This Fall, I began working as the Assistant Director of Writing and Communication at Georgia Tech. My research interests include critical legal studies, medieval and early modern law and literature, and of course, the digital humanities. I have a law degree and a PhD from the University of Georgia, and I'm looking forward to hacking (and, yes, yacking) with fellow campers!

3 Responses to Who Owns This Stuff?

  1. We have some documents we’ve developed at DiSC (including project charters, statements of work, etc.) I think it might be more difficult to have a single, universal collaborator statement, b/c collaboration is very different in different situations and projects. But, perhaps, constructing a white paper of recommendations for giving (for example) developers, librarians, and students credit for the work that they do in faculty collaborations would be a good deliverable from a session like this. Great idea!

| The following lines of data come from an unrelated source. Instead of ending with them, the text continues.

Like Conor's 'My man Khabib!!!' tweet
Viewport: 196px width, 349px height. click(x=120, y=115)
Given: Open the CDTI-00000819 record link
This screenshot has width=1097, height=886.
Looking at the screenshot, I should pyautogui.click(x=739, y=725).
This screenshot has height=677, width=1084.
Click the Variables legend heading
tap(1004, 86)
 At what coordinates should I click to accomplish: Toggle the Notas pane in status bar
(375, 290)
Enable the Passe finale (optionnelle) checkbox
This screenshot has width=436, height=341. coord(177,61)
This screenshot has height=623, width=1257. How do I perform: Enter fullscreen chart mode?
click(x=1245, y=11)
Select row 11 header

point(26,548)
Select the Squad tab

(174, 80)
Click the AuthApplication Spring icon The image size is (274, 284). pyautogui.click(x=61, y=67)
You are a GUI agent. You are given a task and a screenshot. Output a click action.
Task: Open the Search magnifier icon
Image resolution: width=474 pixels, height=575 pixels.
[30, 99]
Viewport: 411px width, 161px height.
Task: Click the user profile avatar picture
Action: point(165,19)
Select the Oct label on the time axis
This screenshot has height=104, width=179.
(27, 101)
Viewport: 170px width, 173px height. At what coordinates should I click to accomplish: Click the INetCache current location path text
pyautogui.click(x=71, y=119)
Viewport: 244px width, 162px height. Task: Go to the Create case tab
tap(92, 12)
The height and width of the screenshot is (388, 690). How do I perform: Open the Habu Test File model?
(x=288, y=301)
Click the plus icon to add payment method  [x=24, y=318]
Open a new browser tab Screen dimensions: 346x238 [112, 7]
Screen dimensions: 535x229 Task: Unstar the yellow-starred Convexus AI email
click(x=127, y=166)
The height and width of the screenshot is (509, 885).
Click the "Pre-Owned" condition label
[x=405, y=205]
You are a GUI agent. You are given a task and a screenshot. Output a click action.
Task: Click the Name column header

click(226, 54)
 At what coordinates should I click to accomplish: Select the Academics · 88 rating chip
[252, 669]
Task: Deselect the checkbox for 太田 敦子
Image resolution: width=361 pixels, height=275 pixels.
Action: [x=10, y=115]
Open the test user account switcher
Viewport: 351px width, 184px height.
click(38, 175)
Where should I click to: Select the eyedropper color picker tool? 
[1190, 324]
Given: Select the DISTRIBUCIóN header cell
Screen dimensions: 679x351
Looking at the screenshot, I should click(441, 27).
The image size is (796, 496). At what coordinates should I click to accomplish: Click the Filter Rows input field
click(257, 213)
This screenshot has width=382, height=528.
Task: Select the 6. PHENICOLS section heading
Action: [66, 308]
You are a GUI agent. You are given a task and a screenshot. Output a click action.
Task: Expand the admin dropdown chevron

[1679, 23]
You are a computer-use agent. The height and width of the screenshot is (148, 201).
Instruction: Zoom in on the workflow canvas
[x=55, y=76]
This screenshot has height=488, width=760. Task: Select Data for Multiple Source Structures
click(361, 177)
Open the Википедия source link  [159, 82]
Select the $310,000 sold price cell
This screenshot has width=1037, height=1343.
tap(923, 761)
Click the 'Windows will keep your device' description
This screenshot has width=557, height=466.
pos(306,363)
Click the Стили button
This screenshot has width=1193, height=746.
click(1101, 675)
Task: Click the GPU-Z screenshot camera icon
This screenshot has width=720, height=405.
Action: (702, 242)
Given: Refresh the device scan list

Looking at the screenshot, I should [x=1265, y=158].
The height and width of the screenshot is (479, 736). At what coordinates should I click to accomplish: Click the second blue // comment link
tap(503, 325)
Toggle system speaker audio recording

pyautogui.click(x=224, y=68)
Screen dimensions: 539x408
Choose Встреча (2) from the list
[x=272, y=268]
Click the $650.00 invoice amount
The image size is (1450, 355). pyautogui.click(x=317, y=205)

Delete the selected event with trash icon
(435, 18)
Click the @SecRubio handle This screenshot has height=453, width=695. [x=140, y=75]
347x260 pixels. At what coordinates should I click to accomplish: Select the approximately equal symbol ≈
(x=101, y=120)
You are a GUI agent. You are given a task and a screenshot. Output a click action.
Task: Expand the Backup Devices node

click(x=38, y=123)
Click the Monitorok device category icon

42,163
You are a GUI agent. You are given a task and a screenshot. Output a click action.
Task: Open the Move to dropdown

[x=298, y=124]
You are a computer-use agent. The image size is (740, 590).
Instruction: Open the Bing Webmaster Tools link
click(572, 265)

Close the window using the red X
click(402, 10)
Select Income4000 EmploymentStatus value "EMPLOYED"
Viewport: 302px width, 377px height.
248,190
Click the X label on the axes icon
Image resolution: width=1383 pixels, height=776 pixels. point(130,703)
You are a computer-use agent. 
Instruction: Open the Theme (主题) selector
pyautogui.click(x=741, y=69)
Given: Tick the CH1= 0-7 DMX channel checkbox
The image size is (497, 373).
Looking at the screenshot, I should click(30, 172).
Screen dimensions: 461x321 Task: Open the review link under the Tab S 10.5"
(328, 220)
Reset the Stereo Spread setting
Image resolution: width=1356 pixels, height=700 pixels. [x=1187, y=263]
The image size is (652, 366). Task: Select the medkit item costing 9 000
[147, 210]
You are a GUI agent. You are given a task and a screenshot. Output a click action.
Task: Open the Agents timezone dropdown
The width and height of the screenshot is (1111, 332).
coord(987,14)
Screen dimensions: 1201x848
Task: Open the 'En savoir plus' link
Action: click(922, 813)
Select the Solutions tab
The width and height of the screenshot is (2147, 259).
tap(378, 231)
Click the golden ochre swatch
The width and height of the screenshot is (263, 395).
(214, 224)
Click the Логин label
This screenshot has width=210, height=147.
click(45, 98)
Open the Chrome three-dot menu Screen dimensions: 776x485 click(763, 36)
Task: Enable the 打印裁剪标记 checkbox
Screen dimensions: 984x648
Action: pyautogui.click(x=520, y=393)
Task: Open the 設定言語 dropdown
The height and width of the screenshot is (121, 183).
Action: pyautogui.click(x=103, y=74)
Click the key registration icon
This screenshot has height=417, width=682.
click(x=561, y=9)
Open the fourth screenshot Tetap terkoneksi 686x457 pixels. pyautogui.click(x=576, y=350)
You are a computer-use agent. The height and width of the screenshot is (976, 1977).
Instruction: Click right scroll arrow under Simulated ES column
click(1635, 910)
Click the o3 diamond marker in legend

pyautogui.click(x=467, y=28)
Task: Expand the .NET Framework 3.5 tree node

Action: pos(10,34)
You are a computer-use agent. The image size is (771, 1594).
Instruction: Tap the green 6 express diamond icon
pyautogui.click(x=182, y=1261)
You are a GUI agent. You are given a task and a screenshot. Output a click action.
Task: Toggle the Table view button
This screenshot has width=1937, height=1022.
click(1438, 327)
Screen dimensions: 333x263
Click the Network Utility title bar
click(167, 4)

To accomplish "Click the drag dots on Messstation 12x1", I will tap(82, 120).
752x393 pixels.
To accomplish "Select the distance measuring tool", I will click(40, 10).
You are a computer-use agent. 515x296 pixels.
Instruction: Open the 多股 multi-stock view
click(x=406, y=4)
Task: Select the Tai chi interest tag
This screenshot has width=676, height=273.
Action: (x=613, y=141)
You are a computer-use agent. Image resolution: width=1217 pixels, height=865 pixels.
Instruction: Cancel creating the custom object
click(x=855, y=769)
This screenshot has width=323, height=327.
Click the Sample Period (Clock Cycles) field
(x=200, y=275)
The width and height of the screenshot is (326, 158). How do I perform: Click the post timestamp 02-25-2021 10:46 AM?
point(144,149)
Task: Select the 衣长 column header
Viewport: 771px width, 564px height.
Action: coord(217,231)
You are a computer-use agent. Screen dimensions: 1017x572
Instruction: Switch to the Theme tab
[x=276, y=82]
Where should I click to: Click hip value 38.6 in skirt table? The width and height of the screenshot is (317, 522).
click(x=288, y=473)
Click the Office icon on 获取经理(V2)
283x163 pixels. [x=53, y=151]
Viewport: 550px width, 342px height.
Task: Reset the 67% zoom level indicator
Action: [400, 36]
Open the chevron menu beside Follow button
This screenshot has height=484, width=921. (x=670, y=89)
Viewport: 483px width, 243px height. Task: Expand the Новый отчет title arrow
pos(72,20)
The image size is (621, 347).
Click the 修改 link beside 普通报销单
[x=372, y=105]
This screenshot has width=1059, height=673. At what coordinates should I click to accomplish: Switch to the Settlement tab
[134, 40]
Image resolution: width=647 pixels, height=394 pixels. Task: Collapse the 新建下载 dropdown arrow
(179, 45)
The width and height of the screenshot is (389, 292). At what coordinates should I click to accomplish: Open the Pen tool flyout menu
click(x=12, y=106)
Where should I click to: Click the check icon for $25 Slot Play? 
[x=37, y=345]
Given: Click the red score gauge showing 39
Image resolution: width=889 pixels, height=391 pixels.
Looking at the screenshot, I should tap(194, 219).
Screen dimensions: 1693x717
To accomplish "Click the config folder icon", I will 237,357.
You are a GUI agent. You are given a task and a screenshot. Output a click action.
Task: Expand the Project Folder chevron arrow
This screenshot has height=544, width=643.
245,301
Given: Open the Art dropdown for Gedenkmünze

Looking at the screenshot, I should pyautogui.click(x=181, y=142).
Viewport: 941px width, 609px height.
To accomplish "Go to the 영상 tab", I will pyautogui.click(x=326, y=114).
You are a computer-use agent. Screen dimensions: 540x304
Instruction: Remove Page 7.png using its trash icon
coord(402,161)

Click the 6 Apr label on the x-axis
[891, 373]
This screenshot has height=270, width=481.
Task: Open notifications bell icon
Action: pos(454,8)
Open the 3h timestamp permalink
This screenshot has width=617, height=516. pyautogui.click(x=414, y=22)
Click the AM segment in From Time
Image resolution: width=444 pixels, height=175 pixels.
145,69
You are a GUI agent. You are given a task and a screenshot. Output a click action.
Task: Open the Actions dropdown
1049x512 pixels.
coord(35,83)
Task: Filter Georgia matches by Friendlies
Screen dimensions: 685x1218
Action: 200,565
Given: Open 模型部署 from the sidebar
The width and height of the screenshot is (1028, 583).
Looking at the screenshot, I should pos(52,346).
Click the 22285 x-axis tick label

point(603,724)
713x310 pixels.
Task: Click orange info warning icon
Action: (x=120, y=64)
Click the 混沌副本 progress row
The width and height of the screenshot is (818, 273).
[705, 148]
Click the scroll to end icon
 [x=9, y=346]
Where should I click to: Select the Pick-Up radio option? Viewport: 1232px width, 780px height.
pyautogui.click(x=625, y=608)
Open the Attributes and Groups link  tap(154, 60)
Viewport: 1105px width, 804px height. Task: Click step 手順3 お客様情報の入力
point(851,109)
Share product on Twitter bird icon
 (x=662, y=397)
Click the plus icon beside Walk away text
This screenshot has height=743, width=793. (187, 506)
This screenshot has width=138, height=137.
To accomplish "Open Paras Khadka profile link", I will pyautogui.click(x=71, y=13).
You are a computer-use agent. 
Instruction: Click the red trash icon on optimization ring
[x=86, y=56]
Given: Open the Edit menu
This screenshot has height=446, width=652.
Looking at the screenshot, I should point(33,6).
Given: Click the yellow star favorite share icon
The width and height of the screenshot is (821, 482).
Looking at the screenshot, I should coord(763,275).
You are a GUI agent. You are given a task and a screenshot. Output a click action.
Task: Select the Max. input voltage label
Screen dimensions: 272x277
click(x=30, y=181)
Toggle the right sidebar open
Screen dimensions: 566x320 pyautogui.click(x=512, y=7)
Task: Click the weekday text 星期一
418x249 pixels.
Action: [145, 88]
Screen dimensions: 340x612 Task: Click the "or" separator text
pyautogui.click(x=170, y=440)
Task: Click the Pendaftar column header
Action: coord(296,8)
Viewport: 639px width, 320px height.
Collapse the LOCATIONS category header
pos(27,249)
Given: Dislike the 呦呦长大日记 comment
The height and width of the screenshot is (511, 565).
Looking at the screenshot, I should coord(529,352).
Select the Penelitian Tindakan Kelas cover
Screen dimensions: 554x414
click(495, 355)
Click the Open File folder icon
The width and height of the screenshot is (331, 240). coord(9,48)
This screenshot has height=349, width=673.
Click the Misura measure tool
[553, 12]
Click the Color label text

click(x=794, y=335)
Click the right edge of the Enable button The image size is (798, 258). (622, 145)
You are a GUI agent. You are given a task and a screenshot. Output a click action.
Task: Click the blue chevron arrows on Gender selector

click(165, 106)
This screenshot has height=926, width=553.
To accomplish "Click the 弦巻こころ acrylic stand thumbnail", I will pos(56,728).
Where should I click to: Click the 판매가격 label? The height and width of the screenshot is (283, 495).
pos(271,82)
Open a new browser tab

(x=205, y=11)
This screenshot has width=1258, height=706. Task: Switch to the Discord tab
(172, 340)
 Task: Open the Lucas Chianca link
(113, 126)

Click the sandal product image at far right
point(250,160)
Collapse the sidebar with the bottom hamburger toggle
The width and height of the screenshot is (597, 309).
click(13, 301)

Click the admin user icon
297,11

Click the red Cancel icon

  2. You might also like to know about the new FairCite initiative, which hopes to work on these issues and is now in an information-gathering phase. If all goes well — and if we can get enough community input! — we would like to explore the creation of a set of standards, models, or best practices that could be disseminated and promoted by the ADHO organizations.

    Adam Crymble, who is leading this phase of the work, has recently called for comments and suggestions on this DH Answers thread:
    FairCite: Who should we cite in collaborative DH Projects?

    It would be FANTASTIC if you could share whatever you come up with from THATCamp Southeast!

  3. All,
    As one of the conveners of the Off the Tracks Workshop where The Collaborators’ Bill of Rights was generated, I’d suggest you use the final version in your discussions. The final version has context around the “Rights” that is often left out of the conversation surrounding this document.